Q. Why do we need to stand up for Vatican II now?
A. Because, over the forty five years since the Council met a great deal has changed in the Catholic Church. The liturgy, which is the centre of the faith for most Catholics has been radically changed, much for the better but recently there has been a resurgence of pre-Conciliar thinking which would have the Church return to older models of worship and, because the revised Liturgy has not been used to its full potential and allowed to further change and develop, many find it routine and lacking in inspiration. Many of the decrees emanating from the Vatican in recent times seek to put a brake on the developments that have happened since the Council.
Ecumenical relationships developed enormously between the Catholic Church and the other churches during and after the Council but again, much of this has been slowed down by pedestrian Roman attitudes so that at this time ecumenical relations seem to be at a standstill.
The intense discussion of so many theologians during the Council meant that from being a Church in which everyone felt obliged to toe the party line, we had become a Church where being open about both Catholic teaching and behaviour had become the norm and there could be no return to the way the Catholic church had been. It was changed for ever.
It is because of this that many Catholics want to reassert the insights of the Second Vatican Council and to oppose the direction in which the Catholic Church seems once again to be moving. In fact Stand up for Vatican II was started to persuade the Church to commit more fully to the teaching of the Council. 
The Council opened up new ways of thinking about the Church. Not an organisation with the hierarchy at its head but the community of the ''People of God' from among whom certain people were called to serve it. The people of the Church saw themselves as those who have the right to be involved in its decisions, in its organisation and in its discipline. They expect that those who are called to serve them will take into account their insights and their experience rather than dictating from on high. They feel that their Church is truly theirs and, as such, they want their children to inherit a Church which is open, welcoming and alert to the needs of the present time and for this to happen they have to make their voices heard.

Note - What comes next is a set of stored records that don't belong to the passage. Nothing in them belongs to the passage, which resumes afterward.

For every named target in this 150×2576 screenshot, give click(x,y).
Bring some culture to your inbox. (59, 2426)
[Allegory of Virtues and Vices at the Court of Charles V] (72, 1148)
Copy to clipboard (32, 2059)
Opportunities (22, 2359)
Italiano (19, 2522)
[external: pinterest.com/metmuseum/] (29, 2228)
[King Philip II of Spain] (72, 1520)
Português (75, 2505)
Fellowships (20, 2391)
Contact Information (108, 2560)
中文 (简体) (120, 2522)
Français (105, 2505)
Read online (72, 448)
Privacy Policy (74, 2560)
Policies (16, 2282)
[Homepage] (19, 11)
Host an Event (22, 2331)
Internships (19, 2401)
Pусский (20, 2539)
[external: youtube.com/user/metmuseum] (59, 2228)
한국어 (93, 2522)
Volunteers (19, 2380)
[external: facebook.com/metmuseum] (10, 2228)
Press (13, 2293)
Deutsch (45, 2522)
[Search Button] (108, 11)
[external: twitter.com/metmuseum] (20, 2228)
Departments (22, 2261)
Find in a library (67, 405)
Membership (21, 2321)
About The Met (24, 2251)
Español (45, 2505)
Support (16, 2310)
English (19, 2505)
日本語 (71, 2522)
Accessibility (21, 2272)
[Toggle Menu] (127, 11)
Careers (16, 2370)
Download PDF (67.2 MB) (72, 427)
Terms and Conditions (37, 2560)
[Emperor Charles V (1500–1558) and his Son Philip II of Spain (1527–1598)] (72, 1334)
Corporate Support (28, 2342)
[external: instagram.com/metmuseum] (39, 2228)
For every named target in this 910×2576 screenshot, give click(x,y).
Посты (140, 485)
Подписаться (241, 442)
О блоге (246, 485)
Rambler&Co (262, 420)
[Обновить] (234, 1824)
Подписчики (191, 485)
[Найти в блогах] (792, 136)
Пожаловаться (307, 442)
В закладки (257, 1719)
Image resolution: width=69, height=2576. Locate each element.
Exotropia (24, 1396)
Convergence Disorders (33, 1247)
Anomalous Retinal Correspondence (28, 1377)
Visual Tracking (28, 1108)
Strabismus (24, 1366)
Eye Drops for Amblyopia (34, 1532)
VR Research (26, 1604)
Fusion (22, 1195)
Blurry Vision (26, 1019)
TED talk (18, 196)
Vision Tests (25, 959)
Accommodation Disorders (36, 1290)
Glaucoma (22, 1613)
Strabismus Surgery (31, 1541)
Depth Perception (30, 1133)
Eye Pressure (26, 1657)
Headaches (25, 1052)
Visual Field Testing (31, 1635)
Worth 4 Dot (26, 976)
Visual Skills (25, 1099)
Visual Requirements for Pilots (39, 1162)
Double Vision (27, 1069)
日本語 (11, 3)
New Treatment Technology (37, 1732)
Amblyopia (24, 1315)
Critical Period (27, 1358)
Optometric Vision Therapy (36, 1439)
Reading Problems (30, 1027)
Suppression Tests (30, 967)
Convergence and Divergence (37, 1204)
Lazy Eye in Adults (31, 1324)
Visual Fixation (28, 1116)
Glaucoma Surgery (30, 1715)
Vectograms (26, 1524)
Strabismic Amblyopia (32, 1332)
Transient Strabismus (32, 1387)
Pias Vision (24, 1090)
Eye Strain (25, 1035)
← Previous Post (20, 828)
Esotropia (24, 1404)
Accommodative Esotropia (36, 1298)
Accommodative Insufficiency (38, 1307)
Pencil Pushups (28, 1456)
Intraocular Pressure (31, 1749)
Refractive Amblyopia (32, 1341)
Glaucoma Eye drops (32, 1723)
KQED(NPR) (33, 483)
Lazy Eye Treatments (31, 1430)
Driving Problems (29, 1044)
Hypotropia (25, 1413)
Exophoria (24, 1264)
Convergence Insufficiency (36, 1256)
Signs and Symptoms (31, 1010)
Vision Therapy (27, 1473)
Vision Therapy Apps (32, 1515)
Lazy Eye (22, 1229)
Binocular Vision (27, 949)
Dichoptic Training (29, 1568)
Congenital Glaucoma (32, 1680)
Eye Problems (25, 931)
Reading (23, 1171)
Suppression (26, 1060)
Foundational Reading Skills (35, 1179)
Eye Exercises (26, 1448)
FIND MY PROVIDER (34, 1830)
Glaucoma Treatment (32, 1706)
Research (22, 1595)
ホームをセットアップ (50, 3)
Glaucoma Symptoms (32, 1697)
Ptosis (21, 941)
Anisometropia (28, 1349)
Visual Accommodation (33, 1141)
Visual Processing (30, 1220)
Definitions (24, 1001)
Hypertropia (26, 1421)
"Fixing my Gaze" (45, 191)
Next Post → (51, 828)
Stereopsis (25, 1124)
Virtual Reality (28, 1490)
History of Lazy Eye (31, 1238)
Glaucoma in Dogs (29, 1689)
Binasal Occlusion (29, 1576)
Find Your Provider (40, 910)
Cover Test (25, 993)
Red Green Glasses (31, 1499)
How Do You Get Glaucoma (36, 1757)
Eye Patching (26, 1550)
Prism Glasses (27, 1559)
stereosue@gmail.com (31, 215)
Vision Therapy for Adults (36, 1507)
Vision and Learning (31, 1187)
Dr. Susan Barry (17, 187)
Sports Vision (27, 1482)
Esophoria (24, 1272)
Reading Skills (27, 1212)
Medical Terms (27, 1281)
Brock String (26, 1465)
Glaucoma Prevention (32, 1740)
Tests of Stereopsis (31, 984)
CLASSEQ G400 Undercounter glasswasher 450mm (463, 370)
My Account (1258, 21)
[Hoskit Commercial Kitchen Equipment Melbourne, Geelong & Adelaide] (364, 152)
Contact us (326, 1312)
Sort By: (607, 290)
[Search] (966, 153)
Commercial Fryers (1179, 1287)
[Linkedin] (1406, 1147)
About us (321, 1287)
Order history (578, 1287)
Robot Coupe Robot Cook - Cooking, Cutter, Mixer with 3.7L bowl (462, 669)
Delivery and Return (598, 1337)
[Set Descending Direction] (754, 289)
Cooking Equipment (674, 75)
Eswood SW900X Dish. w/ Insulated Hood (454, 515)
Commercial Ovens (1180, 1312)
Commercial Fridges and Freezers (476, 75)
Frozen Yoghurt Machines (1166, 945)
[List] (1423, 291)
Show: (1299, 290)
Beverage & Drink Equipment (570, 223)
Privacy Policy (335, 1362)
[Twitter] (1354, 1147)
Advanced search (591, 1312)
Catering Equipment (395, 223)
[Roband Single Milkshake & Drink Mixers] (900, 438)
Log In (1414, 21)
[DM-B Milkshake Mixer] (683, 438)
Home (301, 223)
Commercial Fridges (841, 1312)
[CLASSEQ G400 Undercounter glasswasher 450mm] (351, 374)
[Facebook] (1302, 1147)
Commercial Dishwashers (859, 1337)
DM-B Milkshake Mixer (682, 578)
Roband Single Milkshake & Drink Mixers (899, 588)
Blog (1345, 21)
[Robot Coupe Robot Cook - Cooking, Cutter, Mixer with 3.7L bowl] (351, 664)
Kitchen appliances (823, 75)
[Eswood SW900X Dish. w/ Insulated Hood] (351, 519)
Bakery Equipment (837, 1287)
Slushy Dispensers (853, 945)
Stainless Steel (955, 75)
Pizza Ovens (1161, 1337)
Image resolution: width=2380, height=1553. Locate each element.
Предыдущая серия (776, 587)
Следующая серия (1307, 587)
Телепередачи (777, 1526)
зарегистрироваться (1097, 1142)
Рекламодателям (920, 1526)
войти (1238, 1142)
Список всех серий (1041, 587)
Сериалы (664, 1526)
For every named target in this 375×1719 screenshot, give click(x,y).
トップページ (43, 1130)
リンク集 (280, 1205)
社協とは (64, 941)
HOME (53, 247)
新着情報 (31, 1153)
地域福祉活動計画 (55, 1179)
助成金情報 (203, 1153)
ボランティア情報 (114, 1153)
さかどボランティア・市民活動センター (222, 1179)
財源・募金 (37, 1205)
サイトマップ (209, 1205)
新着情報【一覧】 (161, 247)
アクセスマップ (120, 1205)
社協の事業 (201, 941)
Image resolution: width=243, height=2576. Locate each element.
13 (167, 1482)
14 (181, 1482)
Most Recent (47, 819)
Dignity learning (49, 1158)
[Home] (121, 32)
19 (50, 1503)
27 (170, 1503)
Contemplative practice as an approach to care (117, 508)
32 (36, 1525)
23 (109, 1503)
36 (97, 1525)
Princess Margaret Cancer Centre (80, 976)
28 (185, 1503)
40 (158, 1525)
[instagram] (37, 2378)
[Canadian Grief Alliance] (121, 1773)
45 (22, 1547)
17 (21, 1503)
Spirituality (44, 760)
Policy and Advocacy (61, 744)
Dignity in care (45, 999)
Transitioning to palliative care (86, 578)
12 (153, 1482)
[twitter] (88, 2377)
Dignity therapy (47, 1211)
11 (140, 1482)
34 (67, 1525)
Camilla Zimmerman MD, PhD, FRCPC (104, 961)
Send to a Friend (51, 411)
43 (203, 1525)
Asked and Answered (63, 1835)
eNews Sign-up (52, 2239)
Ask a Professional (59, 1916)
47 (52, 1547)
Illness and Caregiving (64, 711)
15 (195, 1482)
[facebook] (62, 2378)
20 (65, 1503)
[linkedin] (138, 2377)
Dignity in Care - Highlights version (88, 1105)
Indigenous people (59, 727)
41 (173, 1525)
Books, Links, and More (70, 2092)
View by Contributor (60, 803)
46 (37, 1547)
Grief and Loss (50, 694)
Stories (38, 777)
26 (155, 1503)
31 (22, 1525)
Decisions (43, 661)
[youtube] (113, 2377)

Those Roman Catholics who lived through the Second Vatican Council know that it was, for them, a time of inspiration and hope for the future. They want to share that with today's Roman Catholics who may not have had that experience but who, nevertheless, are unhappy with the way their Church is and, in many cases, have become disaffected because they see no little for the future. The further understanding of the insights of the Second Vatican Council and the continued renewal of the Catholic Church in the direction taken by the Council, they believe, is the way forward and, they believe, is a movement begun by the Holy Spirit and which must not be allowed to be stifled.